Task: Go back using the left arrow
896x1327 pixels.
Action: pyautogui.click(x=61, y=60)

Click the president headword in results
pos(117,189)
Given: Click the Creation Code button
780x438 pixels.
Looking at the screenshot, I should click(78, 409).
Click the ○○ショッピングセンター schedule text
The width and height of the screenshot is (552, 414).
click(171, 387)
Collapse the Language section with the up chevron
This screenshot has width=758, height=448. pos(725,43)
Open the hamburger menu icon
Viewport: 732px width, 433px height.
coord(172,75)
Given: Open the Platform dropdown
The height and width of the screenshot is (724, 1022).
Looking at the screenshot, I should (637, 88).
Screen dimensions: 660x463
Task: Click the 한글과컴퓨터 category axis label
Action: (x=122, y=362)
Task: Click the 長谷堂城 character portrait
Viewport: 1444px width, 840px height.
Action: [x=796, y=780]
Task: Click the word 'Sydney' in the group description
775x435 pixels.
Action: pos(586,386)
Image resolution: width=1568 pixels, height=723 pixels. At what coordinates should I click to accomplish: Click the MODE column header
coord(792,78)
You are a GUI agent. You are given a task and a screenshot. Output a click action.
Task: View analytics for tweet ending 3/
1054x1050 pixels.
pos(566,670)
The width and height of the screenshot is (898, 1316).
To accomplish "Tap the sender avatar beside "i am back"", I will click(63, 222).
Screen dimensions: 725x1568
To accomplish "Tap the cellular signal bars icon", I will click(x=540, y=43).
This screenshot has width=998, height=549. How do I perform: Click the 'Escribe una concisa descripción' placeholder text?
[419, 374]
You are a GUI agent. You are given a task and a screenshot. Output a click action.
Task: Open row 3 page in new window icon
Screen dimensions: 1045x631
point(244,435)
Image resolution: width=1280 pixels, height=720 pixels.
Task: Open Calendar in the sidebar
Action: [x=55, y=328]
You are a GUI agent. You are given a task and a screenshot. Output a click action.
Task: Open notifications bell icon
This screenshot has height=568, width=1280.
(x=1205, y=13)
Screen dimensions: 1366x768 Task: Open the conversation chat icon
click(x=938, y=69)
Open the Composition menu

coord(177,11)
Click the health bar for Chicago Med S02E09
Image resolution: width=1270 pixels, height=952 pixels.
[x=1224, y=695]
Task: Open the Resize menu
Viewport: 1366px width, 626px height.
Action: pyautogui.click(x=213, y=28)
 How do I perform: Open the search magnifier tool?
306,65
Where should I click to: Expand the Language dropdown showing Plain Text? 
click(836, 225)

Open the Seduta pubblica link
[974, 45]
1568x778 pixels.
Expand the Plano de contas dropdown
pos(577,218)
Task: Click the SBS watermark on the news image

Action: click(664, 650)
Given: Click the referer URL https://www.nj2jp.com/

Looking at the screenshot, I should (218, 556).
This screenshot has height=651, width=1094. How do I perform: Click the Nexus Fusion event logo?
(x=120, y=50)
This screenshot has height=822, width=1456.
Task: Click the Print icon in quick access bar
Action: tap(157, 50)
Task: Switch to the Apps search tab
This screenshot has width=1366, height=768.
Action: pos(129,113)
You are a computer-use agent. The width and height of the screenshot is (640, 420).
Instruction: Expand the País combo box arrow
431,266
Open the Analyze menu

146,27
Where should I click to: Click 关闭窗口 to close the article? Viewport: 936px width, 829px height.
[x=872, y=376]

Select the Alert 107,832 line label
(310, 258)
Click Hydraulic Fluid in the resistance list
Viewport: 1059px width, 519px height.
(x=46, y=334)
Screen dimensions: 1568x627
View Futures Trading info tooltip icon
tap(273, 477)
----------
• INSTRUCTIONS TO FOLLOW:
Each entry is to be output exactly as it was written.

• OUTPUT OF THE TASK:
Task: Go back using the left arrow
896x1327 pixels.
Action: pyautogui.click(x=61, y=60)

Click the president headword in results
pos(117,189)
Given: Click the Creation Code button
780x438 pixels.
Looking at the screenshot, I should click(78, 409).
Click the ○○ショッピングセンター schedule text
The width and height of the screenshot is (552, 414).
click(171, 387)
Collapse the Language section with the up chevron
This screenshot has width=758, height=448. pos(725,43)
Open the hamburger menu icon
Viewport: 732px width, 433px height.
coord(172,75)
Given: Open the Platform dropdown
The height and width of the screenshot is (724, 1022).
Looking at the screenshot, I should (637, 88).
Screen dimensions: 660x463
Task: Click the 한글과컴퓨터 category axis label
Action: (x=122, y=362)
Task: Click the 長谷堂城 character portrait
Viewport: 1444px width, 840px height.
Action: [x=796, y=780]
Task: Click the word 'Sydney' in the group description
775x435 pixels.
Action: pos(586,386)
Image resolution: width=1568 pixels, height=723 pixels. At what coordinates should I click to accomplish: Click the MODE column header
coord(792,78)
You are a GUI agent. You are given a task and a screenshot. Output a click action.
Task: View analytics for tweet ending 3/
1054x1050 pixels.
pos(566,670)
The width and height of the screenshot is (898, 1316).
To accomplish "Tap the sender avatar beside "i am back"", I will click(63, 222).
Screen dimensions: 725x1568
To accomplish "Tap the cellular signal bars icon", I will click(x=540, y=43).
This screenshot has width=998, height=549. How do I perform: Click the 'Escribe una concisa descripción' placeholder text?
[419, 374]
You are a GUI agent. You are given a task and a screenshot. Output a click action.
Task: Open row 3 page in new window icon
Screen dimensions: 1045x631
point(244,435)
Image resolution: width=1280 pixels, height=720 pixels.
Task: Open Calendar in the sidebar
Action: [x=55, y=328]
You are a GUI agent. You are given a task and a screenshot. Output a click action.
Task: Open notifications bell icon
This screenshot has height=568, width=1280.
(x=1205, y=13)
Screen dimensions: 1366x768 Task: Open the conversation chat icon
click(x=938, y=69)
Open the Composition menu

coord(177,11)
Click the health bar for Chicago Med S02E09
Image resolution: width=1270 pixels, height=952 pixels.
[x=1224, y=695]
Task: Open the Resize menu
Viewport: 1366px width, 626px height.
Action: pyautogui.click(x=213, y=28)
 How do I perform: Open the search magnifier tool?
306,65
Where should I click to: Expand the Language dropdown showing Plain Text? 
click(836, 225)

Open the Seduta pubblica link
[974, 45]
1568x778 pixels.
Expand the Plano de contas dropdown
pos(577,218)
Task: Click the SBS watermark on the news image

Action: click(664, 650)
Given: Click the referer URL https://www.nj2jp.com/

Looking at the screenshot, I should (218, 556).
This screenshot has height=651, width=1094. How do I perform: Click the Nexus Fusion event logo?
(x=120, y=50)
This screenshot has height=822, width=1456.
Task: Click the Print icon in quick access bar
Action: tap(157, 50)
Task: Switch to the Apps search tab
This screenshot has width=1366, height=768.
Action: pos(129,113)
You are a computer-use agent. The width and height of the screenshot is (640, 420).
Instruction: Expand the País combo box arrow
431,266
Open the Analyze menu

146,27
Where should I click to: Click 关闭窗口 to close the article? Viewport: 936px width, 829px height.
[x=872, y=376]

Select the Alert 107,832 line label
(310, 258)
Click Hydraulic Fluid in the resistance list
Viewport: 1059px width, 519px height.
(x=46, y=334)
Screen dimensions: 1568x627
View Futures Trading info tooltip icon
tap(273, 477)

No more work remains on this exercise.